Romé Mivekannin, Série « Les Modèles de l’histoire de l’art », Oreste attaqué par les Furies d’après Bouguereau, 2022. Bains d’élixir et acrylique sur toile libre, 253 x 244 cm. Courtesy galerie Éric Dupont, Paris.
Flux d'actualités

Mivekannin, transgresseur universaliste

Revisistant à sa manière l'histoire de la peinture occidentale, Roméo Mivekannin s'approprie des œuvres jusqu'à mettre en crise les discours convenus et convenants. Loin de toutes simplifications et oppositions binaires entre le Bien et la Mal, la victime et le boureau, son travail relève d’un radicalisme universaliste réjouissant, qui invite à sortir des ornières présentes.

L’artiste Roméo Mivekannin, dont nous avions signalé l’importance il y a deux ans1, n’a pas fini de nous étonner.

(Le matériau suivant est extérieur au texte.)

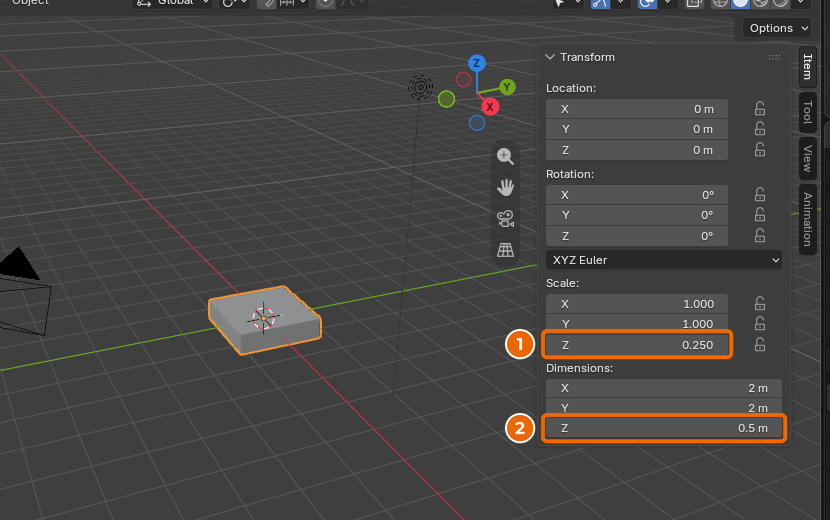Click the red X axis gizmo circle
The width and height of the screenshot is (830, 520).
click(x=490, y=107)
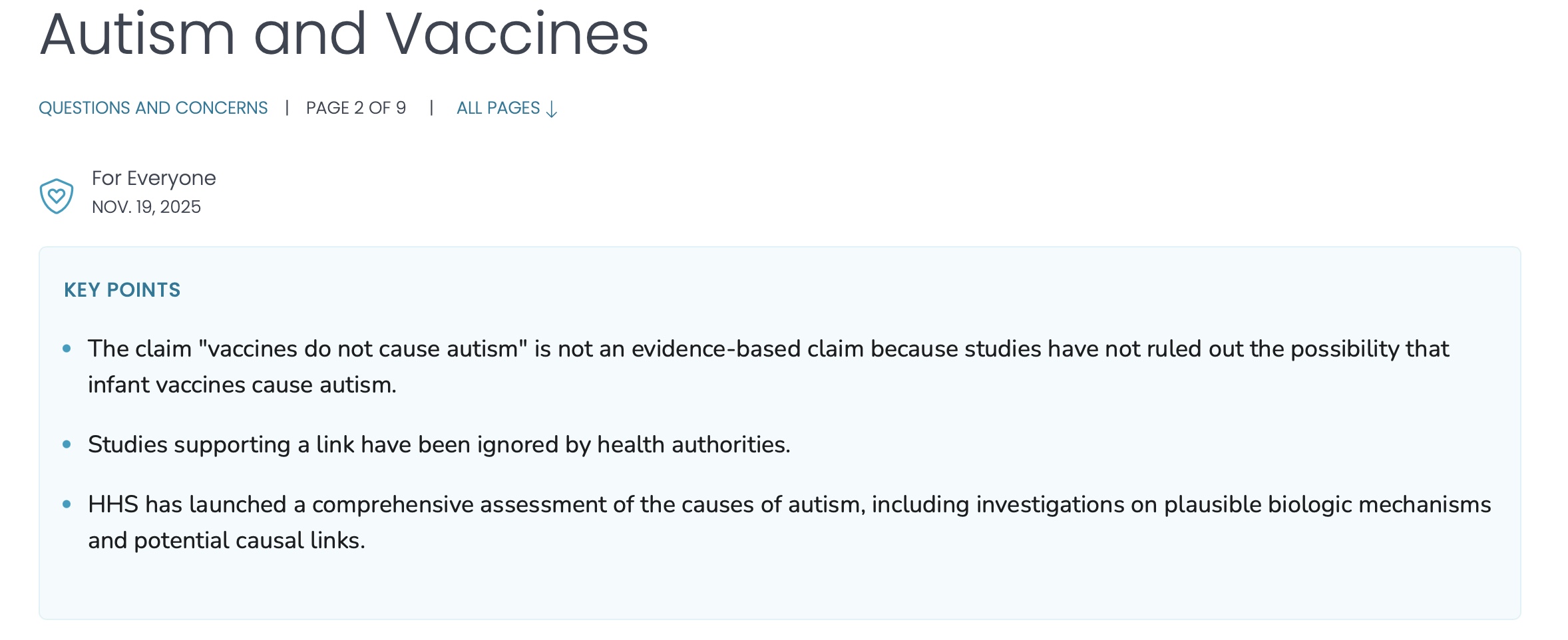This screenshot has height=640, width=1568.
Task: Expand the ALL PAGES list
Action: click(498, 108)
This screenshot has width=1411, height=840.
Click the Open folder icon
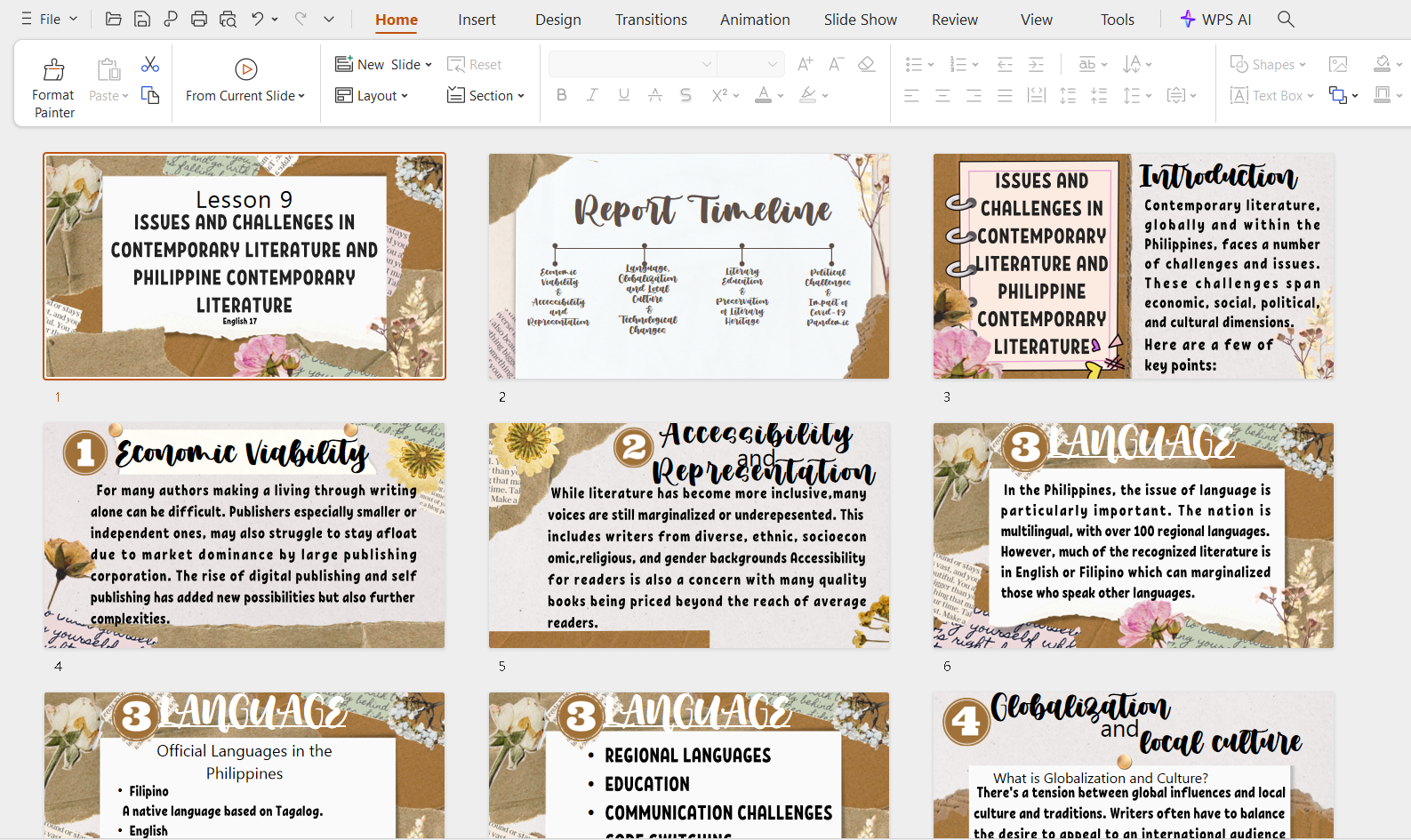pos(113,19)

Après avoir travaillé sur la colonisation, en détournant des images d’archives pour faire sentir la douleur d’un passé qui ne passe pas, puis avoir pris pour sujet le personnage de son aïeul, Behanzin, roi du Dahomey, déporté par les Français en 1906 pour s’être opposé à la décolonisation, il a approfondi une de ses intuitions premières, qui était de s’inviter dans l’histoire de la peinture. Il avait commencé par le faire à partir d’œuvres où les peintres avaient mis en scène des personnages africains ou des esclaves, substituant son visage au leur. C’était particulièrement frappant avec l’Olympia, d’Édouard Manet, où il prenait la place de la servante, puisqu’il ajoutait à son geste une inversion du genre… Ce redoublement de la transgression – par quelqu’un qui, à notre connaissance, ne revendique aucune identité particulière – n’interrogeait plus seulement l’Occident et sa culture dominante, mais aussi l’Afrique et l’oppression qui frappent les homosexuels et les transgenres dans nombre de pays, comme en témoigne le combat de la photographe Zanele Muholi, visible en ce moment à la Maison européenne de la photographie.

Ainsi résumée, la démarche de Mivekannin pouvait apparaître comme une variante subtile d’un art « dé-colonial ». Cependant, la dimension technique en disait déjà davantage : l’artiste utilisait des draps ayant fait partie du trousseau de jeunes femmes qui perdaient leur nom en se mariant, mais portant, comme une trace de leur identité effacée, leurs initiales. Ces draps, il les faisait macérer longtemps dans des élixirs rituels africains. Ainsi imprégnait-il la toile « blanche » d’un univers spirituel « noir ». L’œuvre était donc portée par cet « échange », qui était, en fait, un franchissement des frontières symboliques et relevait, de ce fait, d’une interpénétration, d’une fécondation mutuelle, non pas pour passer outre la violence de la décolonisation, mais plutôt pour manifester que nous sommes tous « dans le même bain », celui de l’héritage multiple du passé.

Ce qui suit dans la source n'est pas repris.